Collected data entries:
□ □ □ □ □

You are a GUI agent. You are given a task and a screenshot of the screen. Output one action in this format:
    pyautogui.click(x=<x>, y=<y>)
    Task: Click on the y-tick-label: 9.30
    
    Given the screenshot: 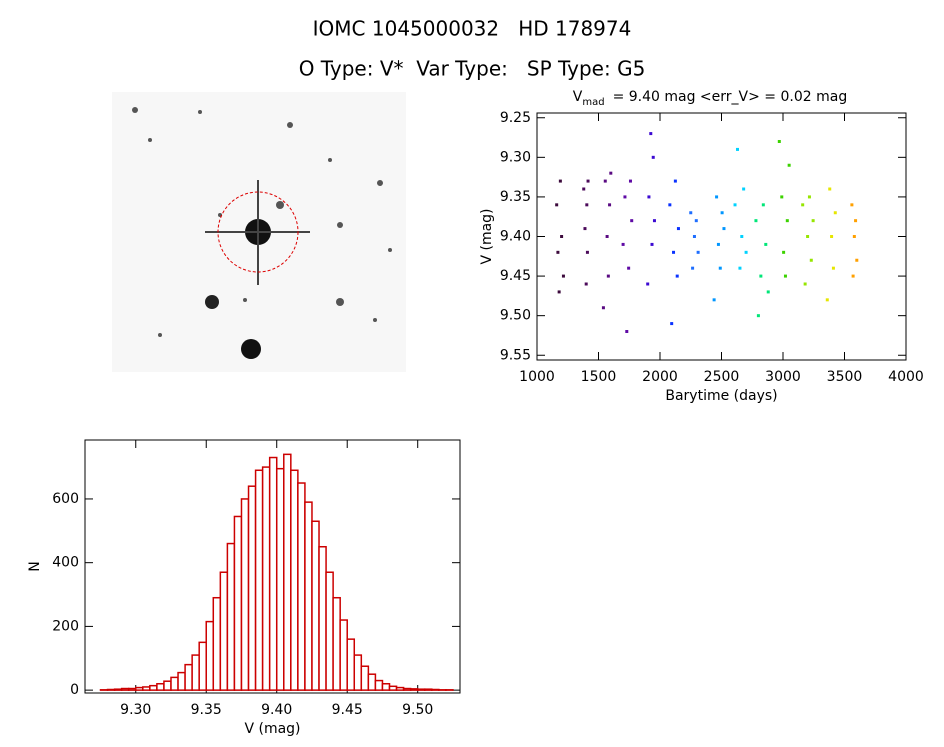 What is the action you would take?
    pyautogui.click(x=516, y=157)
    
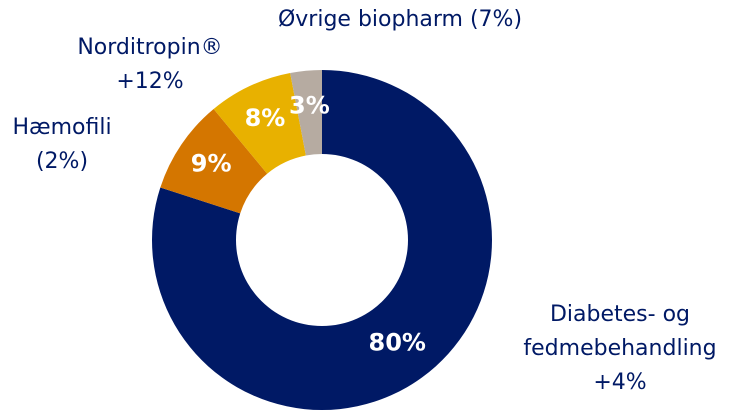 This screenshot has width=731, height=411. I want to click on category-line: Norditropin®, so click(150, 48).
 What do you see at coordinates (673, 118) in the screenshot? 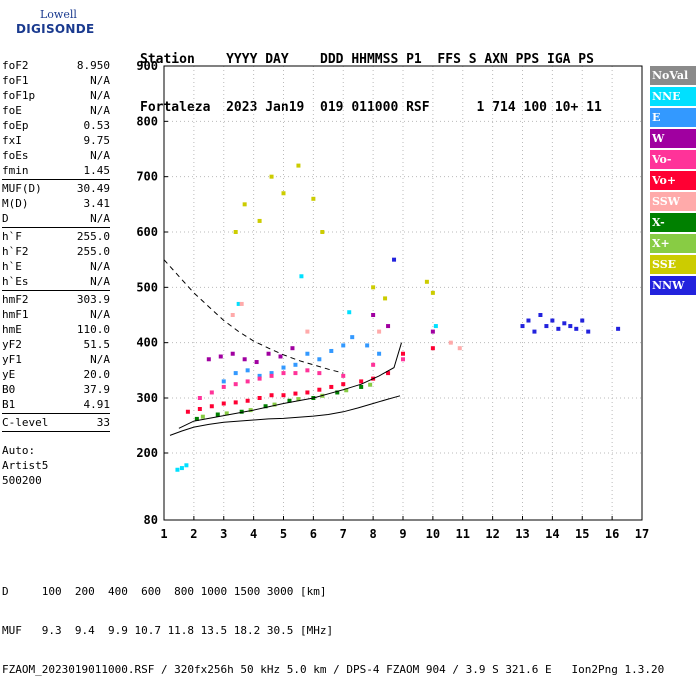
I see `legend-item: E` at bounding box center [673, 118].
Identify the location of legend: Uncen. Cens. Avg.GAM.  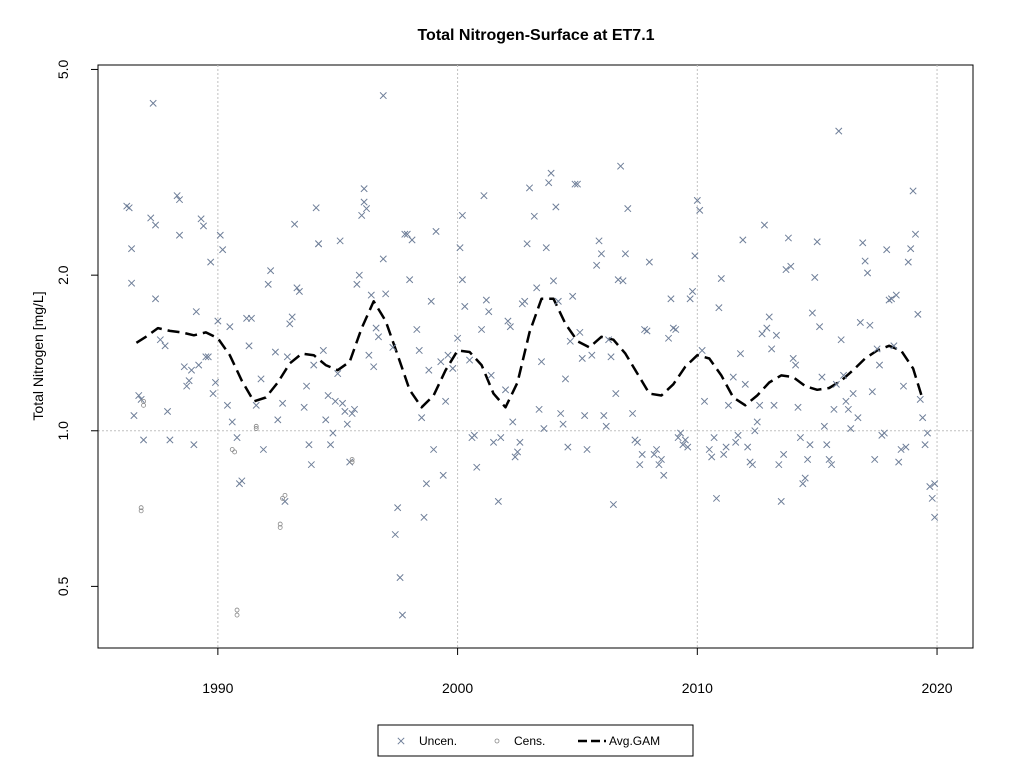
(536, 740).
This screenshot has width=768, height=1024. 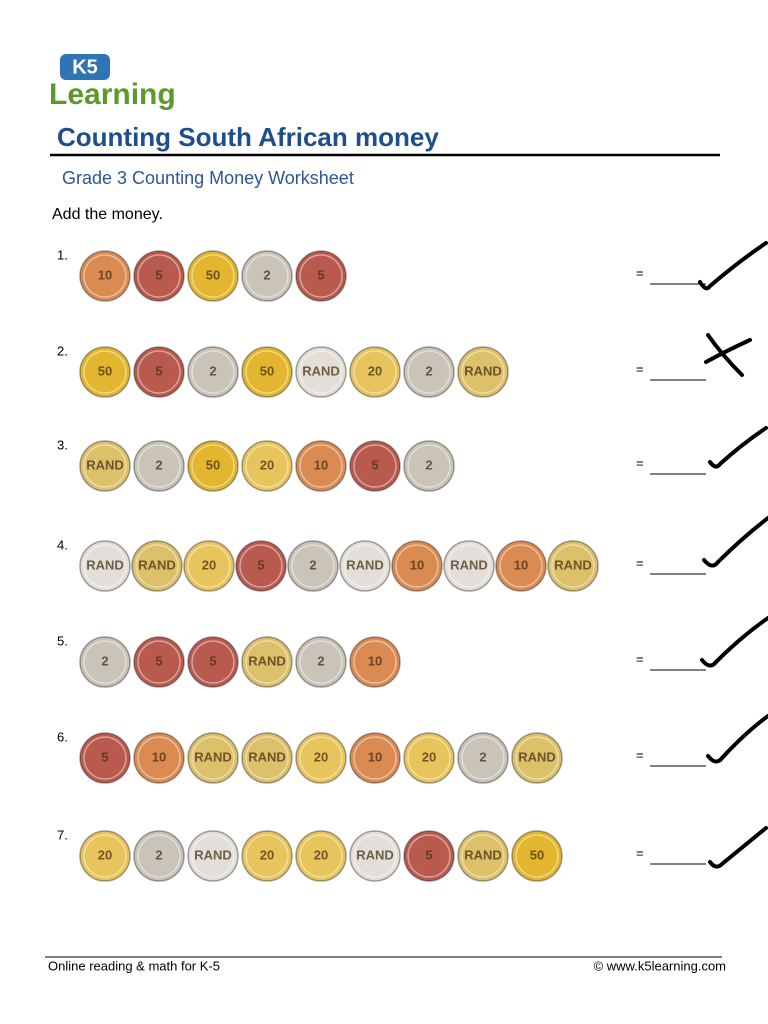 What do you see at coordinates (62, 544) in the screenshot?
I see `question-number: 4.` at bounding box center [62, 544].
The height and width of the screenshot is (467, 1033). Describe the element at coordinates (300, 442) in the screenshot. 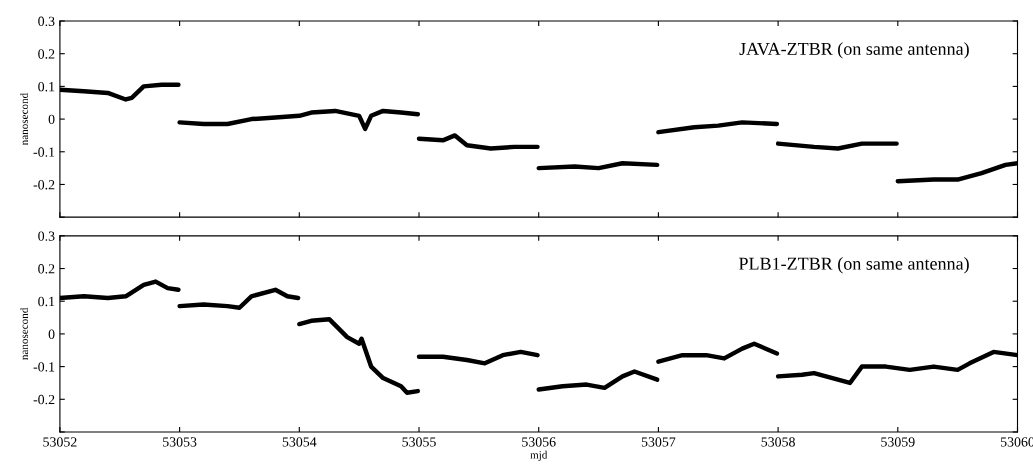

I see `x-tick-label: 53054` at that location.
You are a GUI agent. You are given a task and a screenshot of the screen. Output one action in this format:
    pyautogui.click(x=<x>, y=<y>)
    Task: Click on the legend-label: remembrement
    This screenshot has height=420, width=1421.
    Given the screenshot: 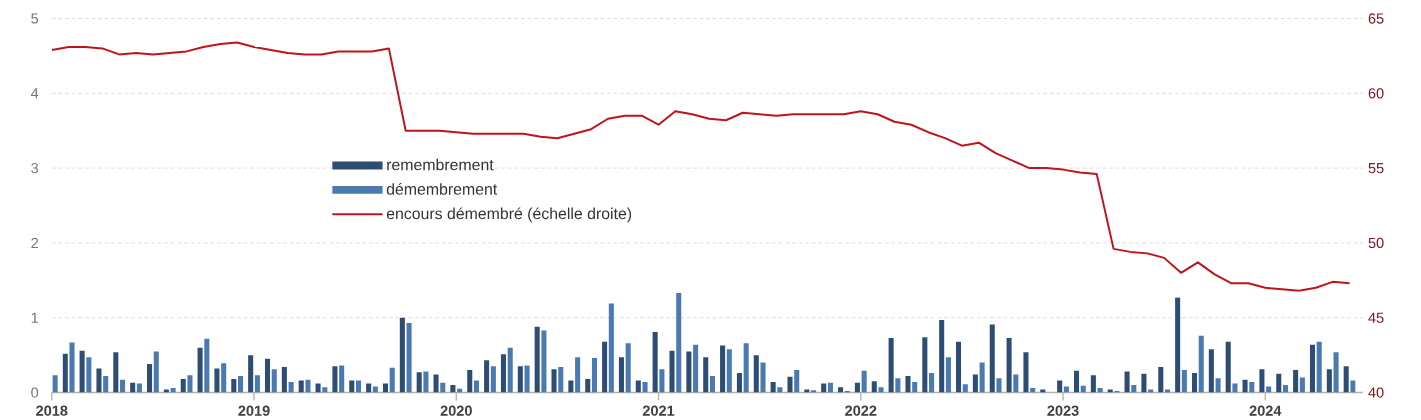 What is the action you would take?
    pyautogui.click(x=440, y=164)
    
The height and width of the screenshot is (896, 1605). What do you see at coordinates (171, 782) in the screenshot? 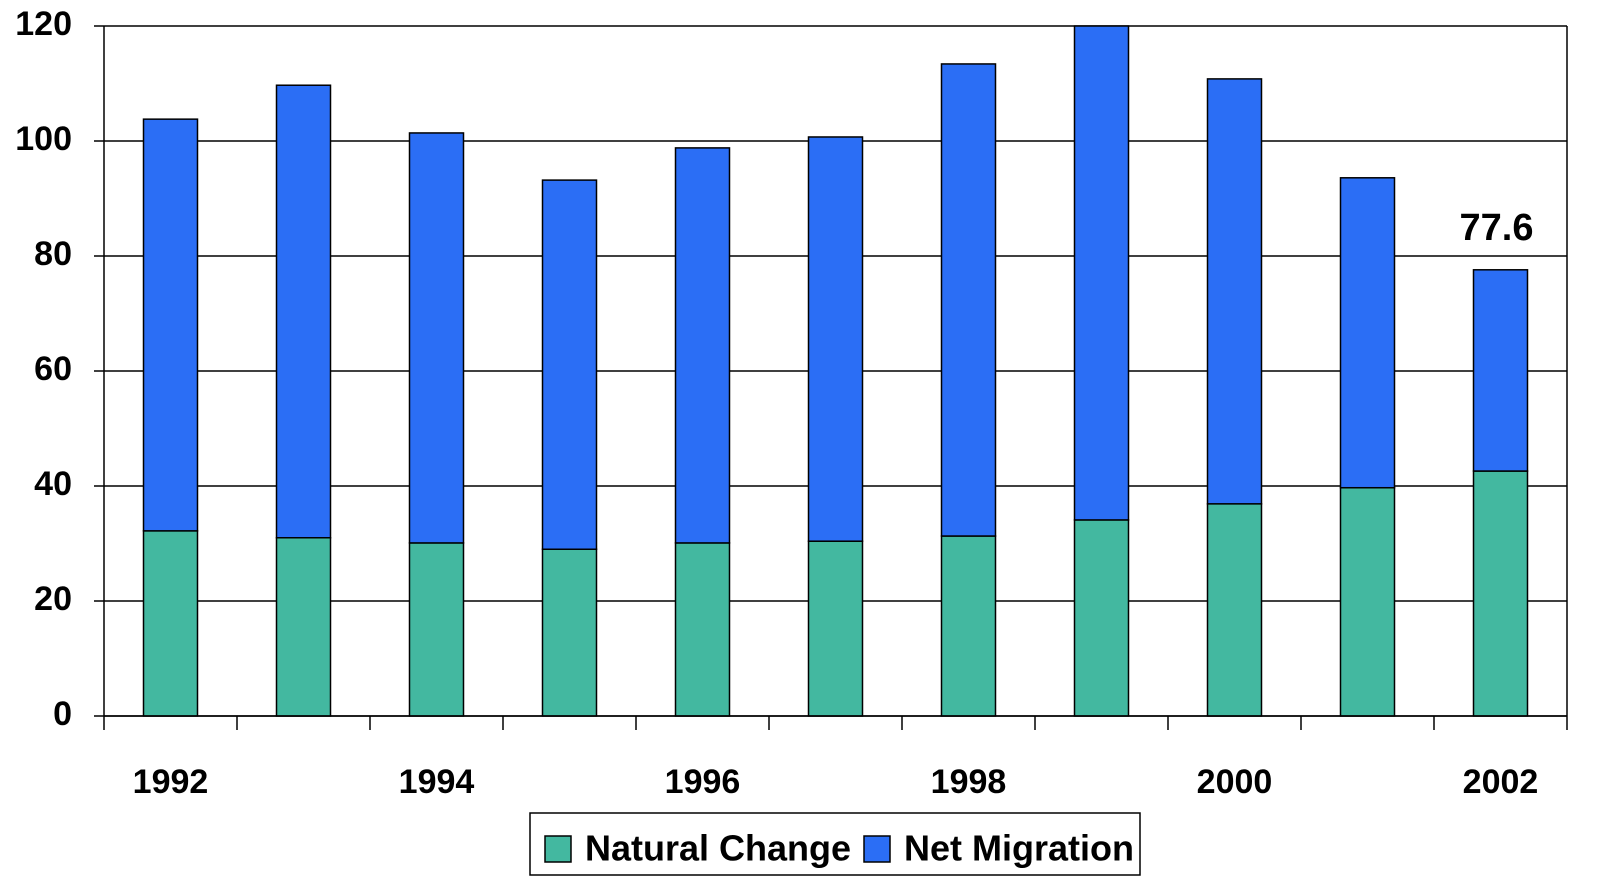
I see `x-tick-label: 1992` at bounding box center [171, 782].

□ □ □ □ □

◆ **The task**
Count the lines in the listing above that contain the string "pyautogui", treating uppercase and lowercase as distinct, and give only the number.

◆ **Output of the task**
4